Foto: Reprodução/MPT
Homem de 65 anos vivia isolado, dormia com animais e se alimentava apenas uma vez por dia

Um trabalhador rural de 65 anos foi resgatado por equipes da fiscalização trabalhista em uma fazenda localizada na Estação Ecológica Terra do Meio, unidade de conservação federal situada no município de Altamira, no sudoeste do Pará. Segundo o Ministério Público do Trabalho (MPT), o homem vivia em condições de extrema vulnerabilidade, com graves violações de direitos relacionadas à alimentação, moradia e acesso à água potável.

Resgate exigiu apoio de helicóptero da Polícia Federal

Devido ao difícil acesso à propriedade, a operação de resgate contou com o apoio de um helicóptero da Polícia Federal.

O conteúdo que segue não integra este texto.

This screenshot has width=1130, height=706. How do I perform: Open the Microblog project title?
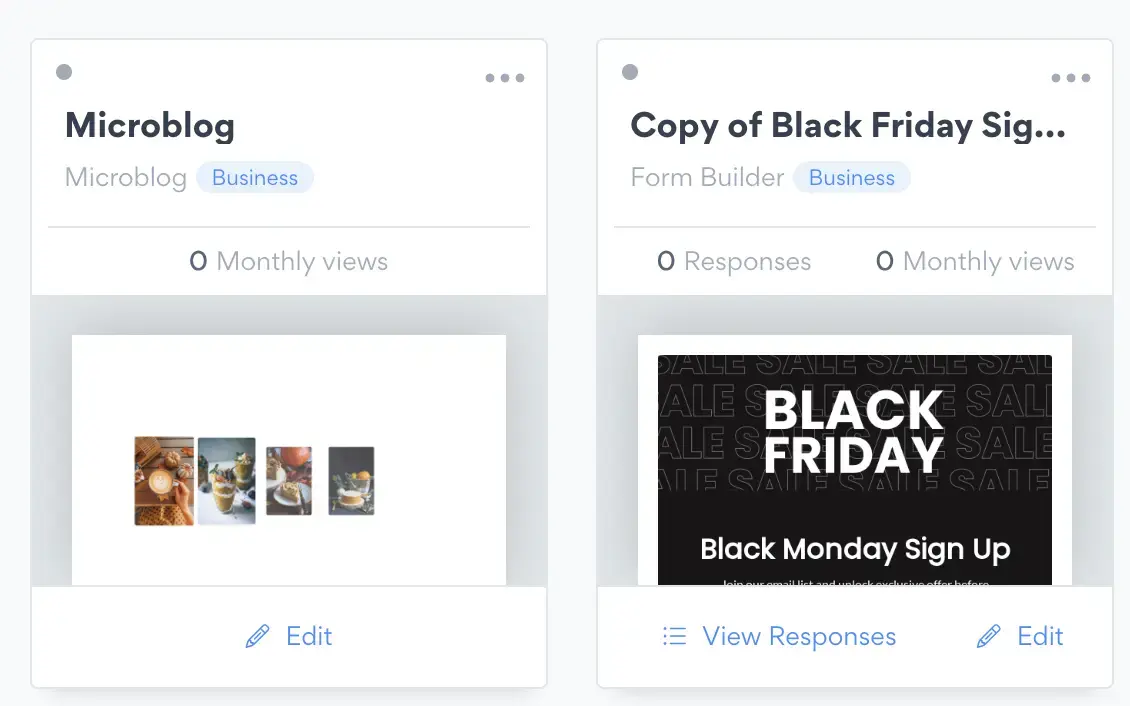point(150,125)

De acordo com as investigações, o trabalhador permanecia isolado na fazenda, onde era responsável por cuidar de alguns animais. Embora recebesse salário, o local não oferecia condições mínimas para sua permanência.

Condições degradantes de moradia e alimentação

Ainda conforme a investigação, o trabalhador fazia apenas uma refeição por dia e raramente consumia carne. A água utilizada para beber, tomar banho e preparar alimentos era barrenta, retirada do rio Pardo, sem qualquer comprovação de potabilidade.

O homem dormia em um barraco de madeira, com partes do piso em chão batido e poucas áreas cimentadas. O espaço era compartilhado com animais da propriedade, como bois e porcos, além de apresentar frestas nas paredes que permitiam a entrada de animais peçonhentos. O trabalhador também permanecia exposto à presença de animais silvestres, como onças, comuns na região.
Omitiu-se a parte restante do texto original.